I just finished Volume 4 ("Family Life") in the Elder Paisios of Mount Athos' "Spiritual Counsels" series, and am almost finished with "The Church At Prayer", which is a series of homilies by Elder Aimilianos of Simonpetra; add to these two Athonite fathers Elder Porphyrios the Kapsokalyvite as well, and the book "Wounded By Love", which contains sweet counsel as well. What can I say about the words these men spoke? They are filled with such love, patience, hope, and kindness, and of course, faith.
I was thinking last night about all the things I had to be grateful for with regards to my faith. My faith has given me a relationship with God, His Son, Jesus' Most Pure Mother, the Saints, the angels...prior to my faith, I never would've known it was even possible to have a relationship with the heavenly realm, let alone, a way to contact them. My faith has given me strength and hope when I felt weak and despondent; when it seemed impossible to hope. There have been times when my faith has been the only constant in my life amongst ever-changing circumstances, and so, my faith has been a source of constancy. My faith has been the standard of which to look at the more grey areas of life to determine the ways that truly glorify God. One thing I didn't expect--but has been a pleasant, welcome addition to the many blessings I've been given through faith--is instruction on how to be more of a Christian in dealings with those around us.
When I first started reading spiritual books, the subject matter focused on personal asceticism, how to behave in church, things like that. And they are important things, because we need to know how to conduct our physical bodies.

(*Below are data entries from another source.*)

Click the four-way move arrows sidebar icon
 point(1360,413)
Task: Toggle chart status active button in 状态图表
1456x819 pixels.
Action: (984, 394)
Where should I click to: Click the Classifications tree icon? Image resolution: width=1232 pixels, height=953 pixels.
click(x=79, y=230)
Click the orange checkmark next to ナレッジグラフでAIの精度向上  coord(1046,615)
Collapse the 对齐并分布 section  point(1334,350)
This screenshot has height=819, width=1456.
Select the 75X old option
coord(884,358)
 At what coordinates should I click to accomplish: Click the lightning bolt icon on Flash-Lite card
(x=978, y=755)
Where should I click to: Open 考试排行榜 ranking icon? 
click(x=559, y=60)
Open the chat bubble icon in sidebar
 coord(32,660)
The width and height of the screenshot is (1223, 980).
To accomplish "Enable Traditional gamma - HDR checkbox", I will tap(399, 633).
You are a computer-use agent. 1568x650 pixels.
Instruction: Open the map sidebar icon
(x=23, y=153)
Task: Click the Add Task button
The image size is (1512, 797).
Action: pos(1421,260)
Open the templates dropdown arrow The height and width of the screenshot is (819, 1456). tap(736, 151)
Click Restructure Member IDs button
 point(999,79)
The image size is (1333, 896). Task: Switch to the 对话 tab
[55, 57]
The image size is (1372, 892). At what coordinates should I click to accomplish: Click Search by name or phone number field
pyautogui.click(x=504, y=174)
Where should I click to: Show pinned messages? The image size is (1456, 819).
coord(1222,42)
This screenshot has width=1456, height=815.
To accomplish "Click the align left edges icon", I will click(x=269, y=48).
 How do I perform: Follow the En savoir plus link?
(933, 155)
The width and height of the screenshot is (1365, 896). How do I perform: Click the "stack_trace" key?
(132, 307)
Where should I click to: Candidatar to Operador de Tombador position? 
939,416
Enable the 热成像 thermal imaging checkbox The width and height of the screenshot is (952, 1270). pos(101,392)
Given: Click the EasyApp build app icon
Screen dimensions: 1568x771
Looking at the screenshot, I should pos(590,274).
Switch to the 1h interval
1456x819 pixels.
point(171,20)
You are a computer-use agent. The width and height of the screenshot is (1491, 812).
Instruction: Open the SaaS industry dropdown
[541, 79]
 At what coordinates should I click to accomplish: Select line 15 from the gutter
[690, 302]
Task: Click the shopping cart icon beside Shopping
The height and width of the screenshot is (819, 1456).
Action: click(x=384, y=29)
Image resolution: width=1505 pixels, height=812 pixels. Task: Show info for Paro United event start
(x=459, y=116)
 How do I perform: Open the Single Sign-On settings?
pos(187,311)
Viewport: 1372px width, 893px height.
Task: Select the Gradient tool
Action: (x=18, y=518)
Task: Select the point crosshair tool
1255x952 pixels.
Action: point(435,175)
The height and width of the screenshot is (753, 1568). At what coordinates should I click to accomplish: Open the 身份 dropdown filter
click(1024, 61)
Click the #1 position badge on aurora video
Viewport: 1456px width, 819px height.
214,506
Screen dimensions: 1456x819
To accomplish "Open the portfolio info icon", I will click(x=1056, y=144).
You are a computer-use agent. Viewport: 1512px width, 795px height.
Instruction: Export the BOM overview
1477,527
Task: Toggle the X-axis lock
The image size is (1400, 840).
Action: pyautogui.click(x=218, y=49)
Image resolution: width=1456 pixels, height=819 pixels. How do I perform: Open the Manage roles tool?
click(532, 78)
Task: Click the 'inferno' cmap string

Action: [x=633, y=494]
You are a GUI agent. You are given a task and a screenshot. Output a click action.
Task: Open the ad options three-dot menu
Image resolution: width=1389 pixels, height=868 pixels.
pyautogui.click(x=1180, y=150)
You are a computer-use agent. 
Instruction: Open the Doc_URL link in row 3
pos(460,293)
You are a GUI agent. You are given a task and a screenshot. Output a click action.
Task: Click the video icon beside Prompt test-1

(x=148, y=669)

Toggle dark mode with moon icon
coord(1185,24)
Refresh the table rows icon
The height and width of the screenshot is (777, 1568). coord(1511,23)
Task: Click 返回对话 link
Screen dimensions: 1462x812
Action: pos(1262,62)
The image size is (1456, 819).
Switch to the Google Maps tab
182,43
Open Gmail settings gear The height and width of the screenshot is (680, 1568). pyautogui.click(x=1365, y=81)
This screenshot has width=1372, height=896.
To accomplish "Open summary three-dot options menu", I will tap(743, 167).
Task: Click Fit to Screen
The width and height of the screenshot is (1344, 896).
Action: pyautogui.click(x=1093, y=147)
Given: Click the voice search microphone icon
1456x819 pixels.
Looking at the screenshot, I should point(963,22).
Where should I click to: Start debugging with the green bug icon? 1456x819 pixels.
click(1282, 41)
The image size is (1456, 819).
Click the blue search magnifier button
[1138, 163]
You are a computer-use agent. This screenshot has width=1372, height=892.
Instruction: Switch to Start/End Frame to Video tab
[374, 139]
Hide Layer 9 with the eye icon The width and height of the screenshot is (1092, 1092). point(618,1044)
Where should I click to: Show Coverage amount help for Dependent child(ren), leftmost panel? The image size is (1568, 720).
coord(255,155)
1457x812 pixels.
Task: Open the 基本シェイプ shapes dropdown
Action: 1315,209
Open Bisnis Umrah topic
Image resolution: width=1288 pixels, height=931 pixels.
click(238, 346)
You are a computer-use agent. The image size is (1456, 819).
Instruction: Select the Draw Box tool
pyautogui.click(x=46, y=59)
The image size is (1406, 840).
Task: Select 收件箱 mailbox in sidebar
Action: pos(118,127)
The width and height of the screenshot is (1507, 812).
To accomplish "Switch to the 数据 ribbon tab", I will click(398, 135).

But I would come across commands to "love each other" (behavior of the heart), and I would think to myself, "Have the people that are exhorting us to love each other ever dealt with somebody really difficult or unpleasant?", because it seemed to me that there was no acknowledgement of doing these behaviors of the heart with people that were cruel to us, and they made it sound like it was so easy.
Elder Aimilianos addresses this in the book I'm reading. He talks about how to gently handle a person that you have difficulty with, and what I liked about his advice was, he acknowledges that we have difficulties with those around us sometimes! Ideally, I'd like to get to a place where I can be passionless/nonreactionary with those around me, but for now, I am not, and it makes me feel badly that I don't always realize how to deal with the difficult people in my life in a more prayerful, peaceful, Christian way. And sometimes, it's not that I don't want to or refuse to deal with them as a Christian should--sometimes, it's just that I truly do not know the right way to respond to something...I lack the skills somehow. It's not that I'm not willing, I am ignorant as to how. I knew this about myself before I came to any faith, and it bothered me that I was unable to deal with difficult people in my life more peacefully...that I was so reactionary, and I can now begin to take steps to correct this shortcoming of mine.
Elder Paisios reminded me of the need to be a gentle mother. I can get crabby sometimes during the challenging times of childrearing, and it was what I needed to hear. He verbalized how special mother's love is, and I know my children deserve more of that. Elder Porphyrios has an EXCELLENT section on parenting in his book, and I refer to it quite often. I find it very helpful and sometimes, the only calm in the storm.
There is more that I can go on to say about Elders Paisios (+1994), Aimilanos, and Porphyrios (+1991), but I'm a little short on time. Suffice to say that I owe these present-day Athonite Fathers A LOT, because they understand the challenges of modern day life, and because they give good counsel on how to handle difficult situations, and because their counsel is compassionate and kind. They even acknowledge that these difficult situations exist, which for me is really helpful. The fact that their words have been translated into so many languages astounds me while simultaneously giving me joy, as I imagine others around the world reading their words, gaining comfort and strength through them as I do.
What a wonderful time we live in to be able to have access to such wonderful information that helps us along our spiritual path, and by helping ourselves, brings our neighbors consolation as well.